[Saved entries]
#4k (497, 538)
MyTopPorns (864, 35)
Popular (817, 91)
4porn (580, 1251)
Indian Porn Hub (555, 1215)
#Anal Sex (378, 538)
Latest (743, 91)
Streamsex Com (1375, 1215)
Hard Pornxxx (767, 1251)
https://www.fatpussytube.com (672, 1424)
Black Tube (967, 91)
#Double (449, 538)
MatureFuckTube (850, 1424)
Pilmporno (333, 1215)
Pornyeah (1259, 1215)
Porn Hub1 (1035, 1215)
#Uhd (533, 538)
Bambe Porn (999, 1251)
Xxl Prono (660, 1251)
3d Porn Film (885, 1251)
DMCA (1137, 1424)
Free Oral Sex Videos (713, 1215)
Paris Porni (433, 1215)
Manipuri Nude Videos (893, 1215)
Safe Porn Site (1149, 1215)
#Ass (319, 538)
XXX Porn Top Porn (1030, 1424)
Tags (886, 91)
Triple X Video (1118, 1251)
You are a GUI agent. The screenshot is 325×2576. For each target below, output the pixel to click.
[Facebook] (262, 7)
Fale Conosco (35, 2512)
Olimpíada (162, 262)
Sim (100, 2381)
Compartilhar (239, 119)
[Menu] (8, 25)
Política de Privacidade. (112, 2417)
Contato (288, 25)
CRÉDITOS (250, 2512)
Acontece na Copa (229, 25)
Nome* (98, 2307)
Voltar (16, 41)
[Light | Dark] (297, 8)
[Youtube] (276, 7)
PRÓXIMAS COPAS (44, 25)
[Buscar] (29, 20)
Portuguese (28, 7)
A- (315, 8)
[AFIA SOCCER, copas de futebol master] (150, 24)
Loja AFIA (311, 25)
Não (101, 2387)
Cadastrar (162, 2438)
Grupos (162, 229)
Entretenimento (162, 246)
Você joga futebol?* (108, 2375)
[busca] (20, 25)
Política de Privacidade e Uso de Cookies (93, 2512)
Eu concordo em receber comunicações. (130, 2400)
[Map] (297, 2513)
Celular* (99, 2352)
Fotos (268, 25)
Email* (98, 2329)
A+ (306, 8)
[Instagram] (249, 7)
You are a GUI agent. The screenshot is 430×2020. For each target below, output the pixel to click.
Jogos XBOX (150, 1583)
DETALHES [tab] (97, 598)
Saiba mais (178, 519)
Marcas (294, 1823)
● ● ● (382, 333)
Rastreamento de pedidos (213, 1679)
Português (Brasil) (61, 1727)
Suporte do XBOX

_The problem_
The required answer is the run of lines above, starting at the line with "You are a GUI agent. The screenshot is 325×2576." and ending at the line with "Entretenimento (162, 246)", reproduced exactly with both ends.

_Solution to this exercise_
You are a GUI agent. The screenshot is 325×2576. For each target below, output the pixel to click.
[Facebook] (262, 7)
Fale Conosco (35, 2512)
Olimpíada (162, 262)
Sim (100, 2381)
Compartilhar (239, 119)
[Menu] (8, 25)
Política de Privacidade. (112, 2417)
Contato (288, 25)
CRÉDITOS (250, 2512)
Acontece na Copa (229, 25)
Nome* (98, 2307)
Voltar (16, 41)
[Light | Dark] (297, 8)
[Youtube] (276, 7)
PRÓXIMAS COPAS (44, 25)
[Buscar] (29, 20)
Portuguese (28, 7)
A- (315, 8)
[AFIA SOCCER, copas de futebol master] (150, 24)
Loja AFIA (311, 25)
Não (101, 2387)
Cadastrar (162, 2438)
Grupos (162, 229)
Entretenimento (162, 246)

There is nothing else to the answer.